Sie ging früh ins Bett und wälzte sich lange hin und her, bis sie endlich in einen unruhigen Schlaf fiel. Mitten in der Nacht schreckte sie hoch. Die Gedanken mahlten in ihrem Kopf. Xander hatte recht, dass sie und Rita sich im Körperbau und mit den mittelblonden lockigen Haaren extrem geähnelt hatten. Trotzdem war es so unwirklich, dass der Mörder eigentlich sie als Opfer ausersehen hatte … Die Dunkelheit vervielfachte ihre Zweifel. War sie schuld an Ejners Tod? Hatte er als Lockvogel für sie fungiert? Sie ging in Gedanken alle Personen durch, die ihr Böses wünschen könnten, konnte sich aber beim besten Willen nicht vorstellen, dass eine dabei war, die sie töten wollte.
Josefine schüttelte den Kopf über sich und ihre kruden Gedanken. Ihr fiel ein, dass sie das Kruzifix in die Nachttischschublade gelegt hatte, und sie knipste das Licht an und nahm es heraus. Fühlte sie sich jetzt sicherer mit dem Kreuz in der Hand? Vielleicht. Trotzdem kam sie sich ein bisschen idiotisch vor, wie sie dort auf dem Bett lag und krampfhaft das Holzkreuz umklammerte.

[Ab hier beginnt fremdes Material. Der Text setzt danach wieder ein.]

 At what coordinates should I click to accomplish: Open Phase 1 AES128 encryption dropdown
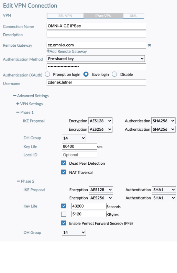pos(100,121)
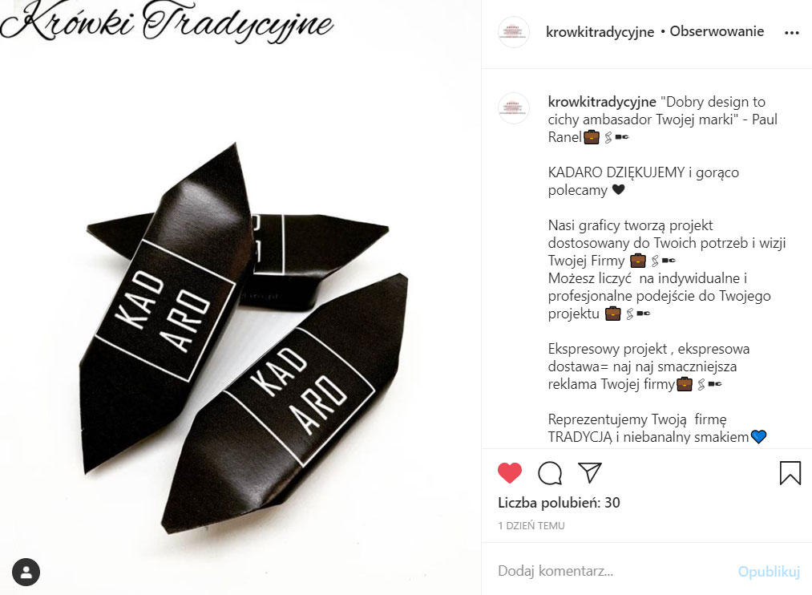Save post with the bookmark icon
This screenshot has width=812, height=595.
790,473
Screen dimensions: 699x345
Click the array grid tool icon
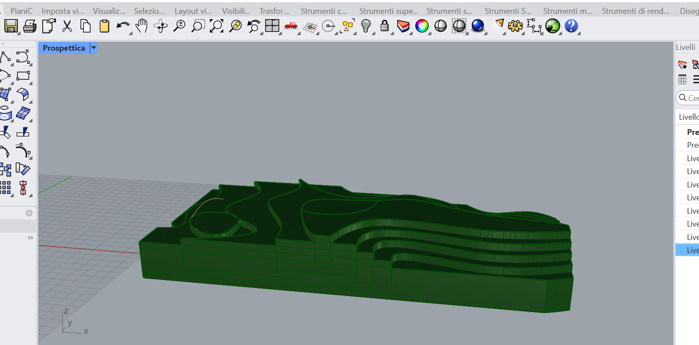[6, 188]
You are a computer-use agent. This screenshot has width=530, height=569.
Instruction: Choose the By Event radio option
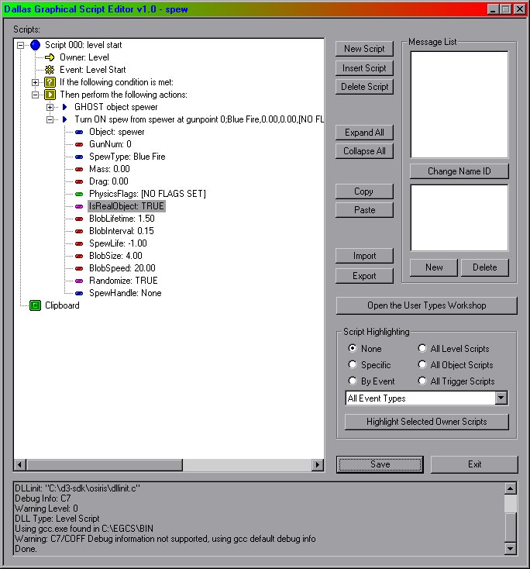click(353, 381)
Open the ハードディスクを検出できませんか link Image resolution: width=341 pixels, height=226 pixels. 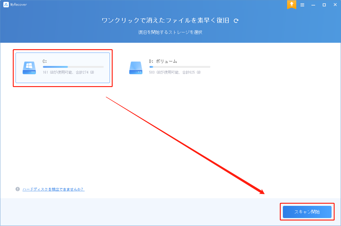[x=53, y=189]
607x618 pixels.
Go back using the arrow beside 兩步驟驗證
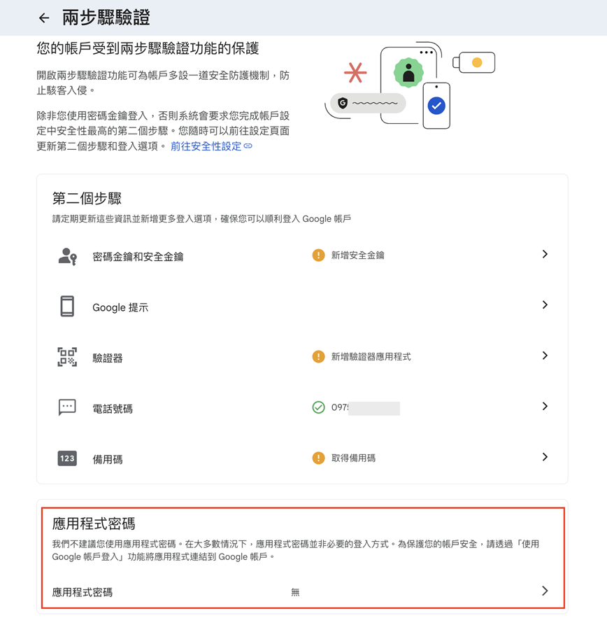(44, 17)
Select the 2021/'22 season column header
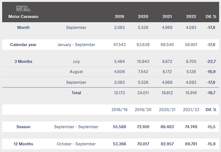221x152 pixels. pyautogui.click(x=191, y=110)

Am nächsten Morgen wachte sie mit dem Kreuz in der Hand auf. Josefine lächelte und legte es zurück in die Schublade, ehe sie in die Küche ging, um einen Kaffee aufzusetzen. Ausgeschlafen war sie nicht, aber sie fühlte sich auf alle Fälle sehr viel entspannter als in der Nacht.